- _Consigne_
Dans le passage qui va de la ligne contenant « Screen dimensions: 420x420 » jusqu'à la fin des enregistrements, remplacez « Notifications » par « Messages ». Recopiez ce passage sans rien modifier d'autre.

━━━ Enregistrements fournis

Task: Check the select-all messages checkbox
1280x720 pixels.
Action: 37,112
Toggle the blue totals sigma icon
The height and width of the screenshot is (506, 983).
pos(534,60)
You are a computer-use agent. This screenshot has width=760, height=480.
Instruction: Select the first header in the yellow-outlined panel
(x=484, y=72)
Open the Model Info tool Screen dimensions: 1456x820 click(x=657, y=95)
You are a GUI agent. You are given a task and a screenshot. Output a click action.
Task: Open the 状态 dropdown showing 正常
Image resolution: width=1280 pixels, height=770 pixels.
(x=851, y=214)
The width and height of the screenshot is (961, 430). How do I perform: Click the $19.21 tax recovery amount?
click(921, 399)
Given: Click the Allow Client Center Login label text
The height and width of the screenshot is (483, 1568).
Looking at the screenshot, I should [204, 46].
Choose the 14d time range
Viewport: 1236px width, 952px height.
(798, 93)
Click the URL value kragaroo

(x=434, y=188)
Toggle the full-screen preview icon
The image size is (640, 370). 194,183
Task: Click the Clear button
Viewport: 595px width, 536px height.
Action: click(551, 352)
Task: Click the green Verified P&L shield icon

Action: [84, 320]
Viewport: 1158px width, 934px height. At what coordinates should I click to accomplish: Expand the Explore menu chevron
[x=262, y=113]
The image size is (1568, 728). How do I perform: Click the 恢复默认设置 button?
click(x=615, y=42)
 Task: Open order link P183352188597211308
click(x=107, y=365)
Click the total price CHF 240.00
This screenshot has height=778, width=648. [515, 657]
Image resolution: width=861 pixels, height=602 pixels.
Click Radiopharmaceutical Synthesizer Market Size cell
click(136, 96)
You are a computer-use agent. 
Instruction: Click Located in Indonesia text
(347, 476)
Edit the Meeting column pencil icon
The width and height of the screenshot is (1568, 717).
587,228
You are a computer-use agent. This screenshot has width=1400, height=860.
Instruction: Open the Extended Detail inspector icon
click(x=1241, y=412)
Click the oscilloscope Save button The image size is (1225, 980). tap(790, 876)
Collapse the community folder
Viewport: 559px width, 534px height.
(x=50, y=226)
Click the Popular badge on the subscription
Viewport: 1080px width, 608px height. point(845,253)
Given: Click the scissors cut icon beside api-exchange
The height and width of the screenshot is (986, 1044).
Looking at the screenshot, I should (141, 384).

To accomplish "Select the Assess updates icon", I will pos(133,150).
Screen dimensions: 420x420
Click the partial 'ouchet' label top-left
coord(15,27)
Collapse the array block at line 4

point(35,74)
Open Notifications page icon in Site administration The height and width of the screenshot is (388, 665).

━━━━━━

- _Réponse attendue_
Screen dimensions: 420x420
Click the partial 'ouchet' label top-left
coord(15,27)
Collapse the array block at line 4

point(35,74)
Open Messages page icon in Site administration The height and width of the screenshot is (388, 665).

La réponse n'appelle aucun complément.